Chatbots are designed to convincingly mirror human conversation and often use artificial intelligence to offer answers to website visitor questions. When a visitor submits a question, the bot then determines what it believes the correct response should be and returns the answer in a conversational style text, just like a real person. If all goes as planned, your website visitor’s question is answered, and they have a great experience using your site as a result.

Bots for real estate websites

The idea behind a bot-attended website is that you don’t have time to monitor your site 24-7. The majority of agents also can’t afford to hire a customer service staff to monitor their websites around the clock. But if they could, they would be able to offer visitors live assistance, answering any questions they may have immediately.

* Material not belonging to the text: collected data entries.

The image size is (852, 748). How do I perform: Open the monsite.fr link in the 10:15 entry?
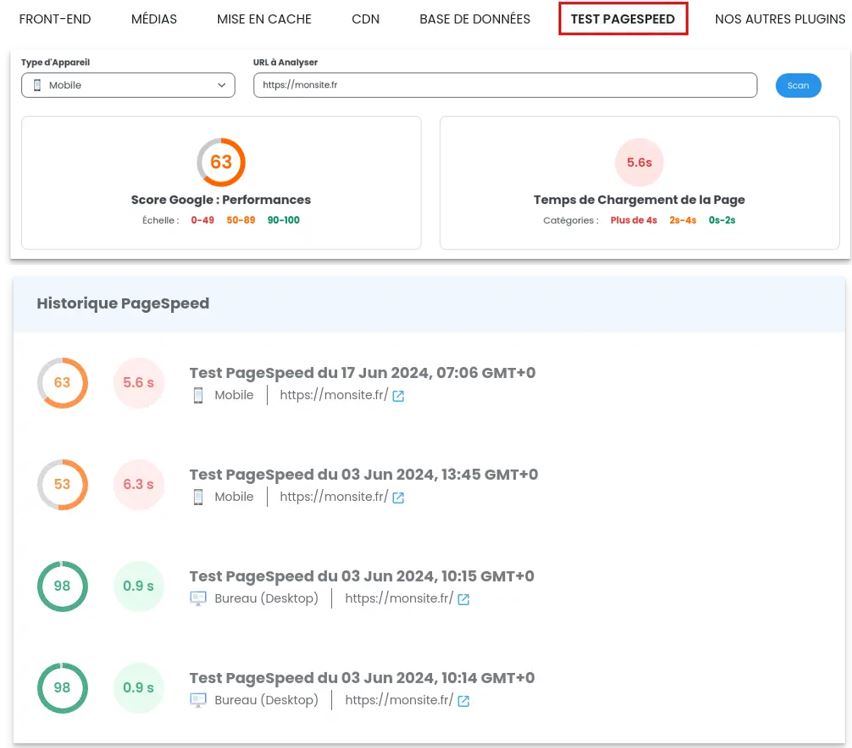400,599
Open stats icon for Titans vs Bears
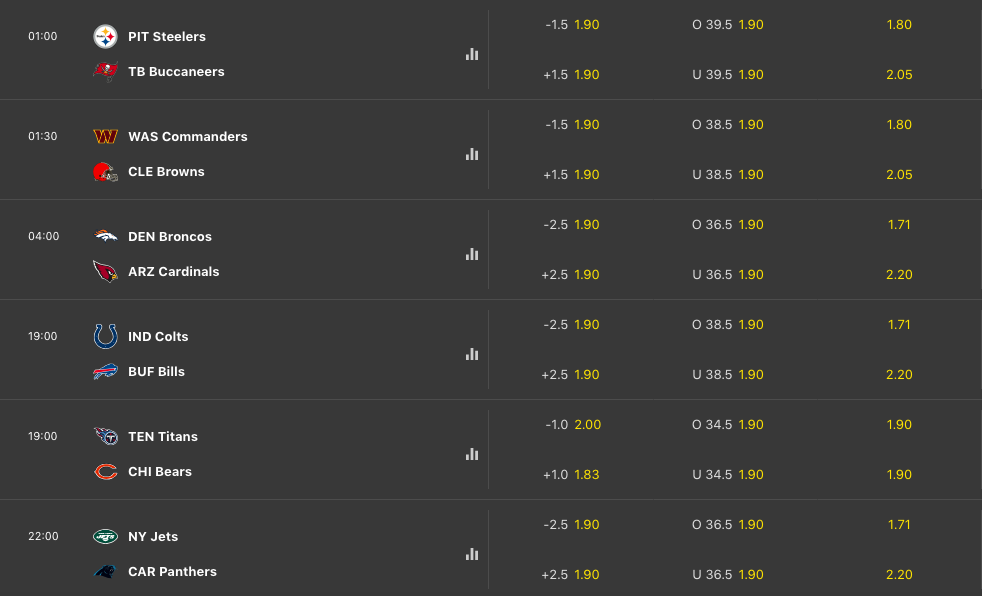Image resolution: width=982 pixels, height=596 pixels. click(472, 454)
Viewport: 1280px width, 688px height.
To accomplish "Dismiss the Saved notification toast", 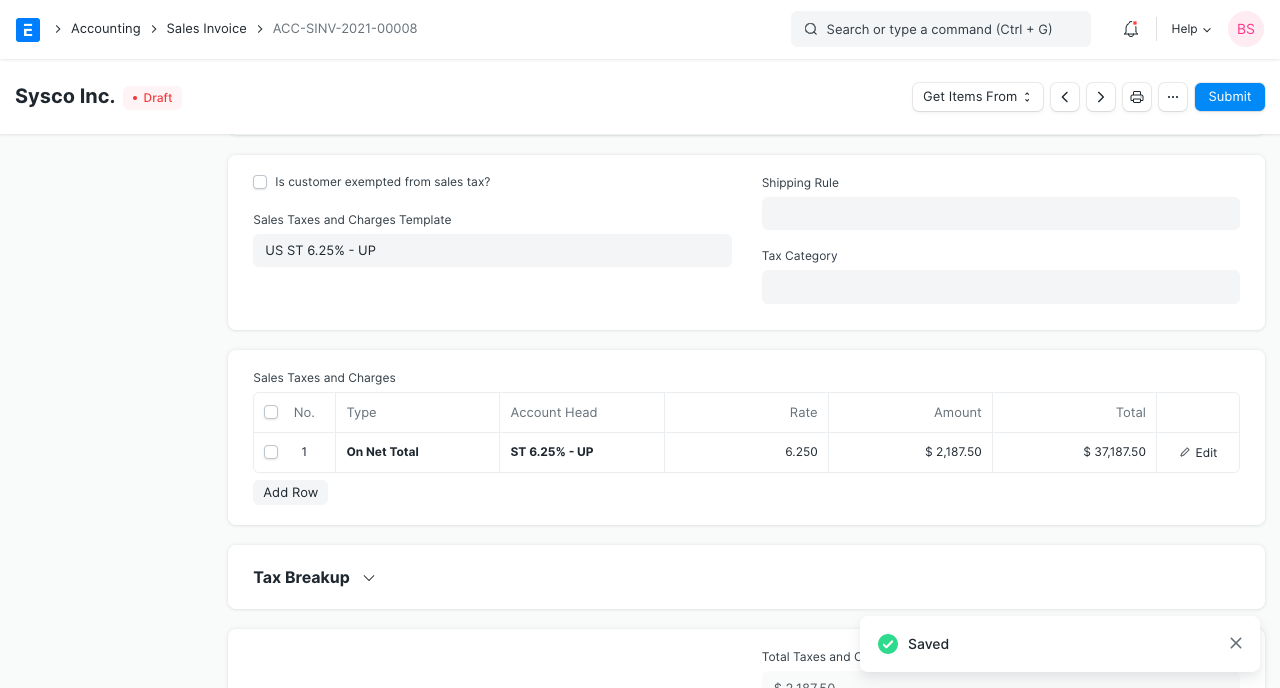I will point(1235,643).

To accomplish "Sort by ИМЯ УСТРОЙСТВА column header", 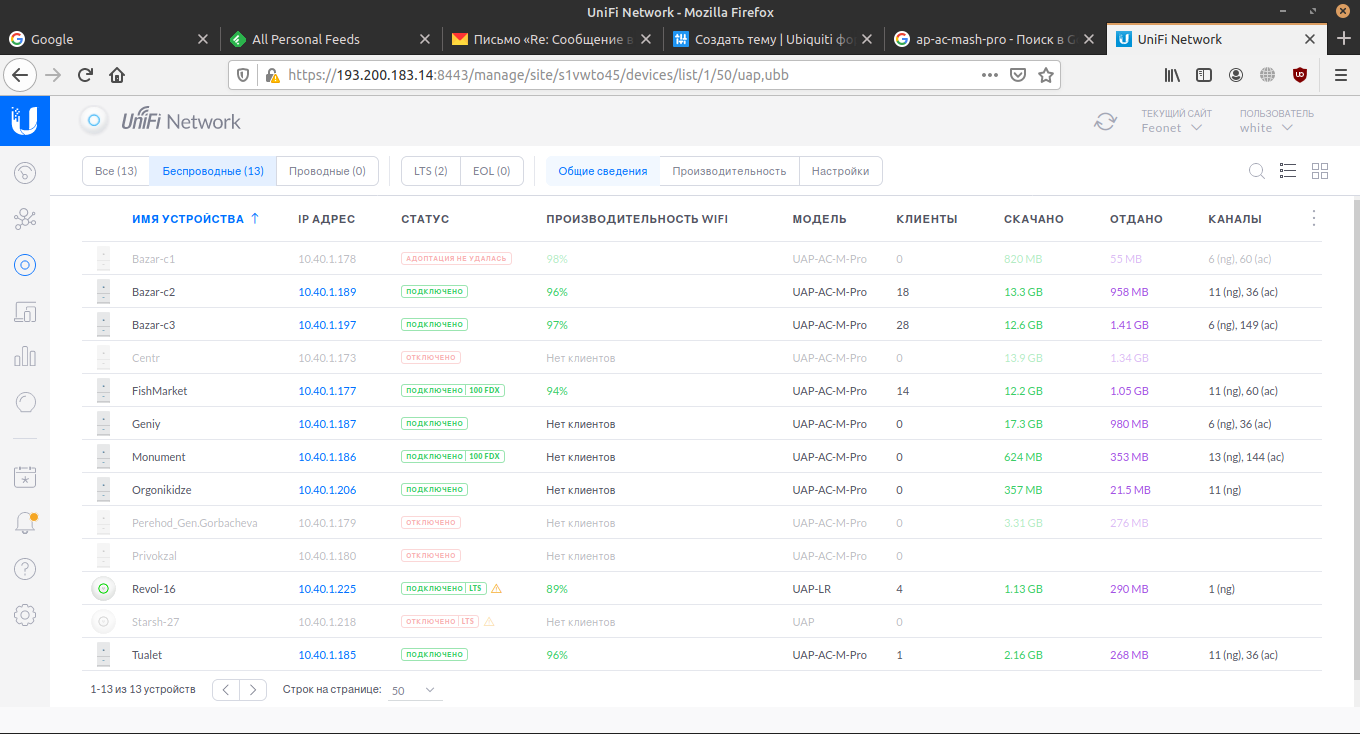I will tap(188, 219).
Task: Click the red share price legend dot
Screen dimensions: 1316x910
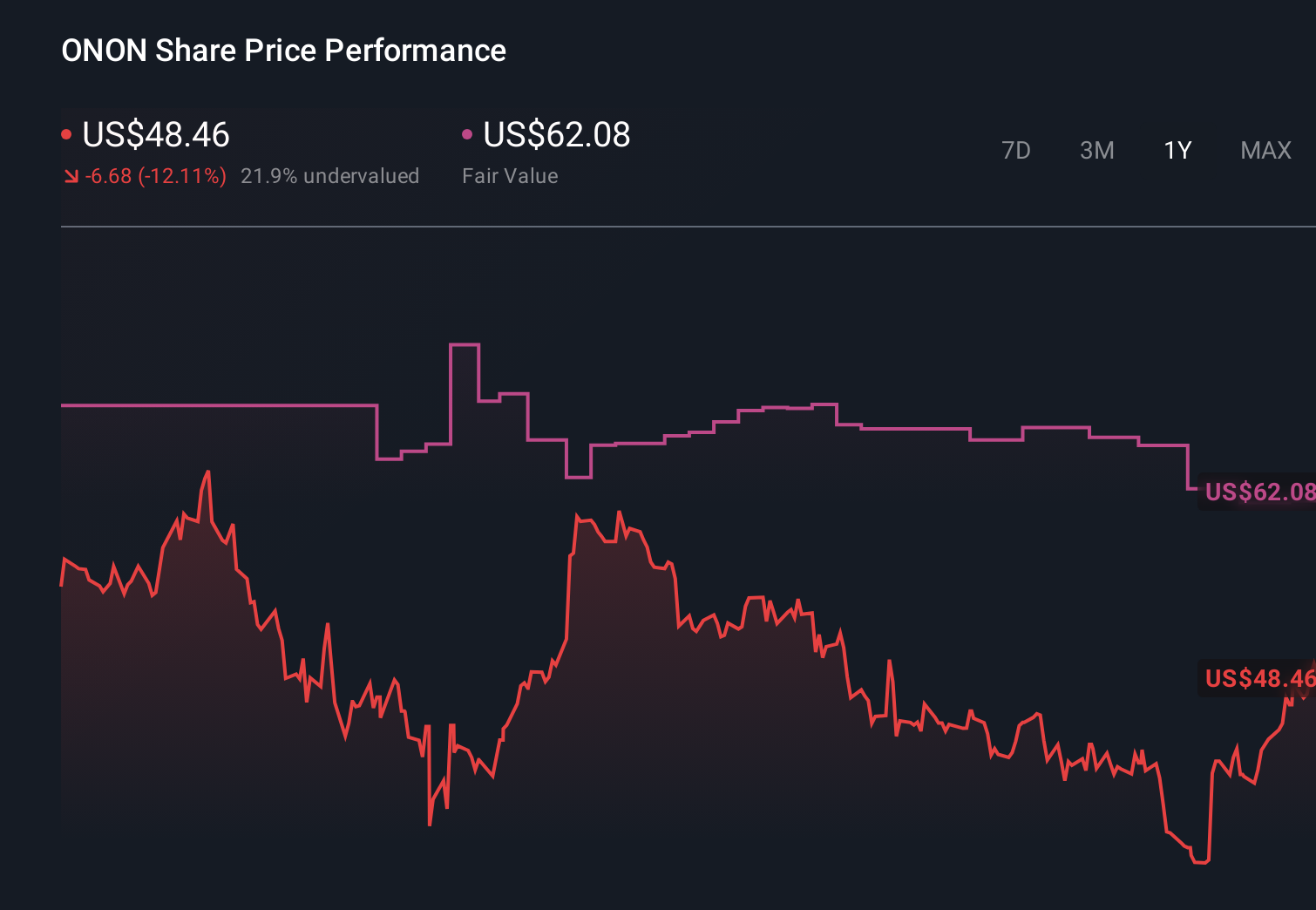Action: click(68, 132)
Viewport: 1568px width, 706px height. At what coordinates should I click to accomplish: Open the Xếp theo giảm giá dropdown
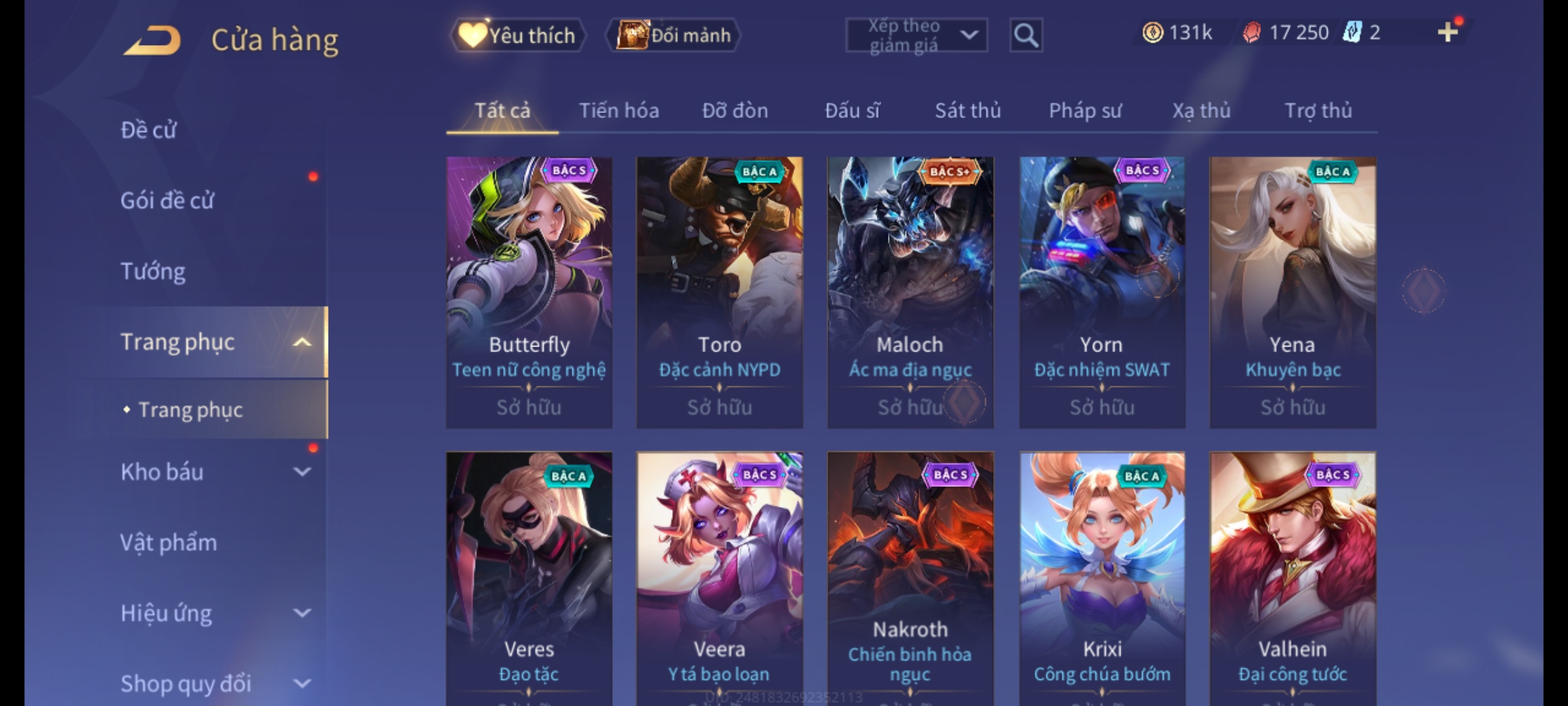pos(916,35)
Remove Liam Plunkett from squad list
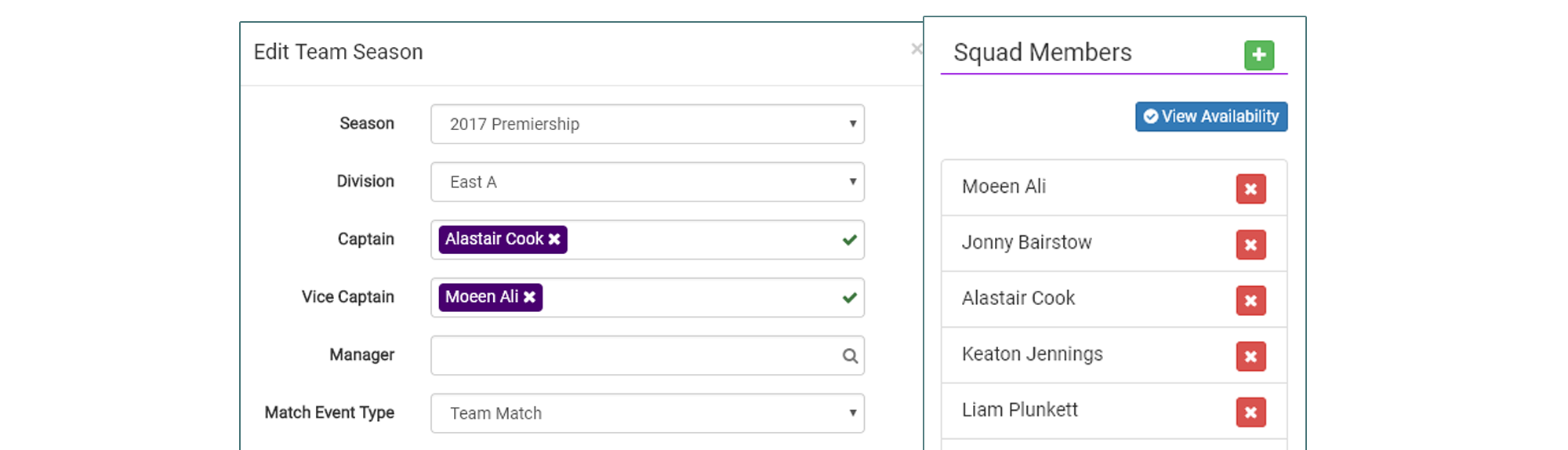 tap(1250, 412)
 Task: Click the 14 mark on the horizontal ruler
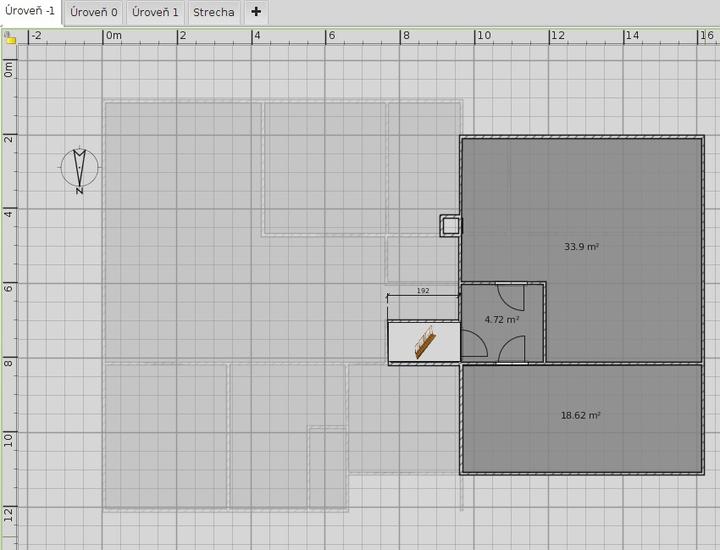[x=632, y=36]
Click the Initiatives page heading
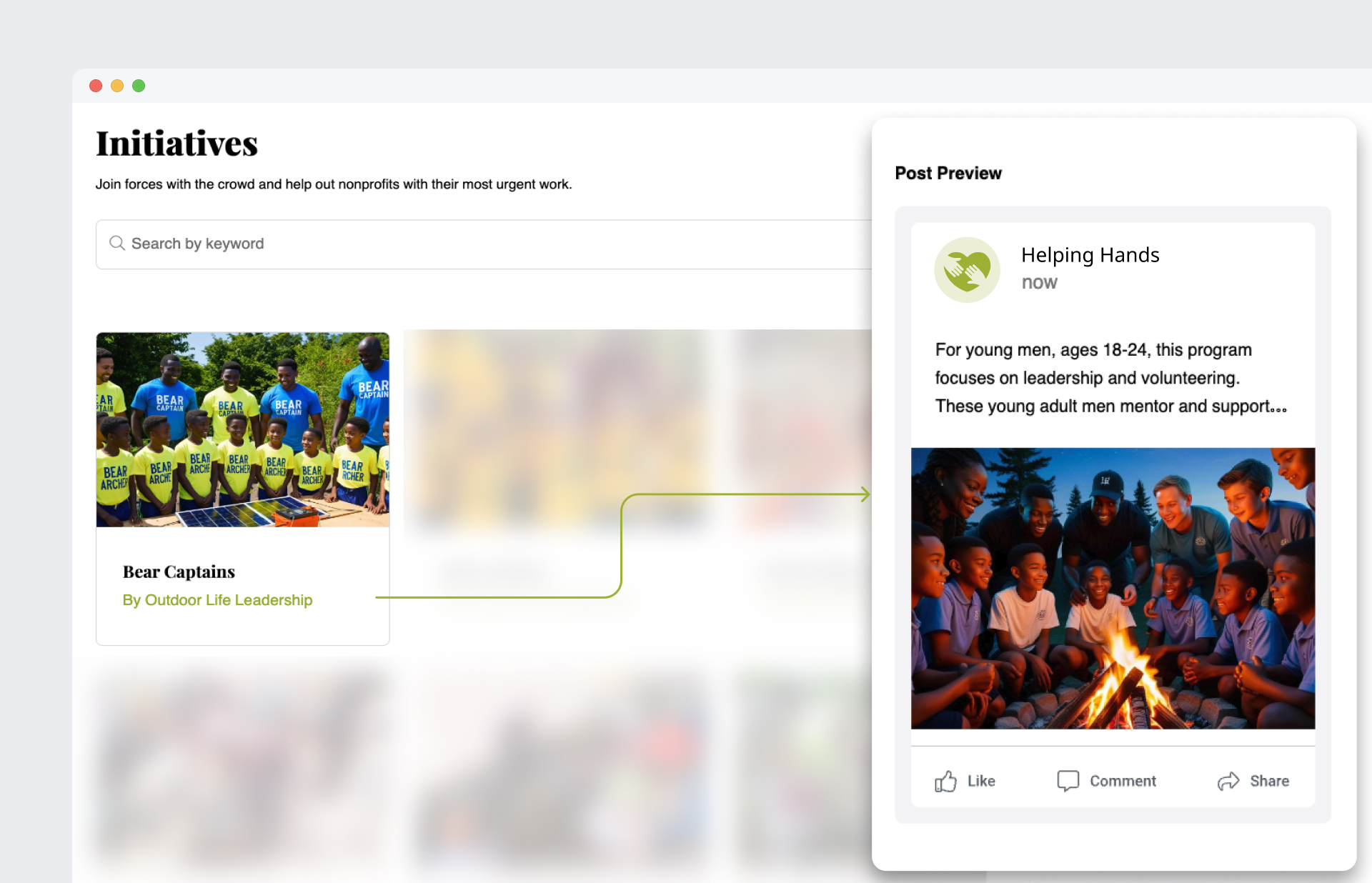 click(x=177, y=144)
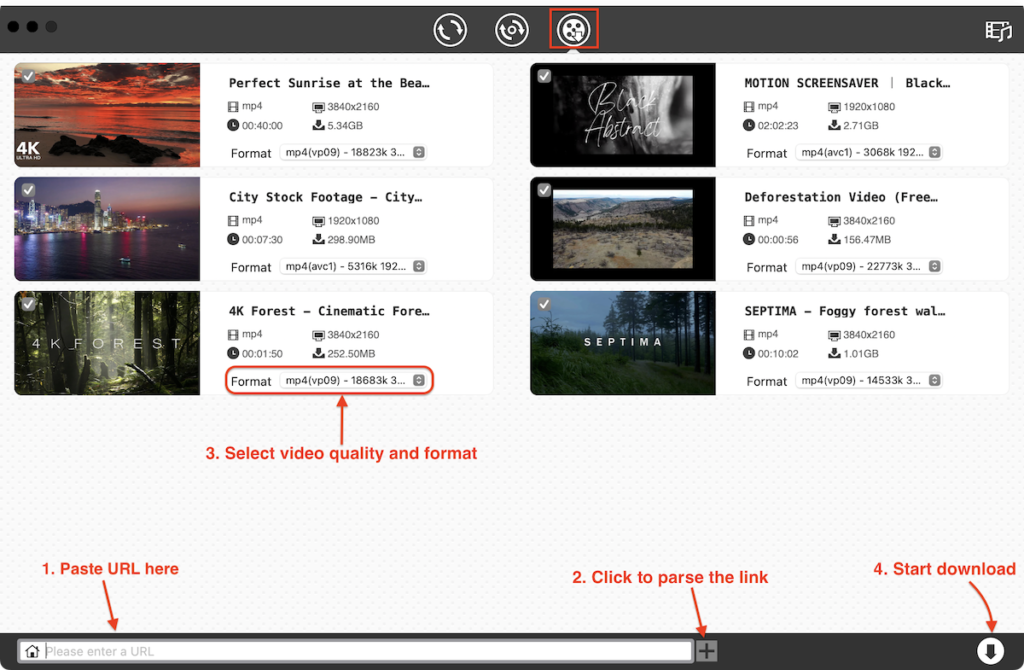Expand the City Stock Footage format selector
This screenshot has height=670, width=1024.
[418, 267]
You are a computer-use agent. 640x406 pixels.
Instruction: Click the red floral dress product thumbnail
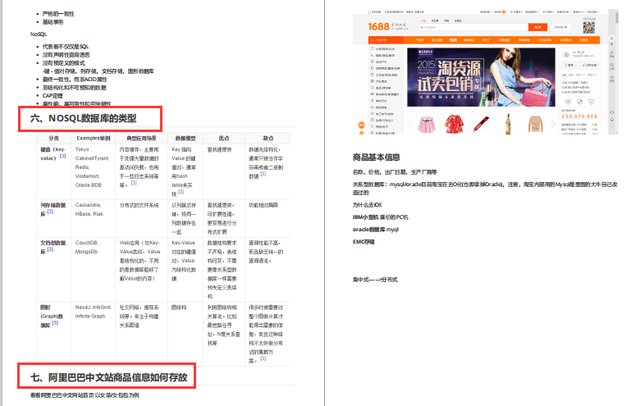click(x=451, y=124)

Not only could a service like this on your website potentially provide potential customers a great experience, but it could do something potentially even more valuable for you: help turn those prospective customers into clients. At the very least, this service would likely increase your ability to capture website visitor contact information and build your database.

Chatbots can be great

Bot technology is getting better and better every day. The best thing about artificial intelligence is that it keeps getting smarter: it learns and therefore improves over time. Bot conversation performance today is a lot better today than just a year ago.

An example of how developers are advancing this technology is Amazon’s fantastic program called the Alexa Prize. It’s a $3.5 million university challenge with teams creating “socialbots” that will have long conversations with humans on a range of current events and topics including entertainment, sports, politics, technology, and fashion. Efforts like these are expected to help advance chatbot technology enormously.

Plus, the use of bots is expanding. You can use bots not only on your websites, but your business Facebook Page and even your Twitter account. Bots can not only begin a conversation with a potential contact, but the bot will work to develop the prospect to the point where you can take over the live discussion. Bots can help prospects search the MLS, take messages for you, and even share current market performance data with your customers.

Bots can be very helpful in qualifying your leads, helping to determine which prospects are the ones that need – and want – your help right away. One of the biggest challenges real estate agents face is being able to provide timely responses to their clients because the emails and texts come at all times of the day and night. Chatbots could solve this problem because they provide an immediate response.

And Chatbots can be bad

But there can be a real downside to bots that every agent has to consider before deploying a bot service on their site or social media platforms. And that’s when bots go bad: when the automated conversation does not work out for the potential customer.

The most significant problems with bots on real estate agents’ websites tend to be related to one of two things: either lack of transparency or technology vendors who overpromise.

Here’s the thing: for a chatbot to work correctly, the consumer must a) know that they are talking to a bot; transparency is non-negotiable because trust is everything in real estate; b) a chatbot must deliver value to the consumer. As soon as the conversation no longer provides value, the consumer abandons the bot and the conversation.

That’s a pretty significant risk to take for a transaction as big as a house. If you are purchasing a book, or a pair of shoes or making a flight arrangement, we are talking tens to hundreds of dollars, thousands at most. But for most people, shopping for a house is the biggest buy of their lives and could mean tens or hundreds of thousands to millions of dollars’ worth of investment.

The human factor

In the end, the decision to use a chatbot is a very personal one for an agent and their business model. The technology firms offering bots say agents using their services report increasing their business significantly because of the leads they capture and no longer lose.

But agents who are 100 percent consumer-centric need to thoroughly test any new technology that is going to interact with their clients, like a chatbot. Agents need to make sure they experience what their clients and potential clients experience before they buy.

Right now, that’s the challenge. No technology is perfect, just like us humans. But we have some things bots do not have – at least not yet: empathy and the ability to better determine the nuances in language, the subtle hidden meaning in words and play on words. And let’s face it, who is a potential client today going to trust more: a bot or a real live human being?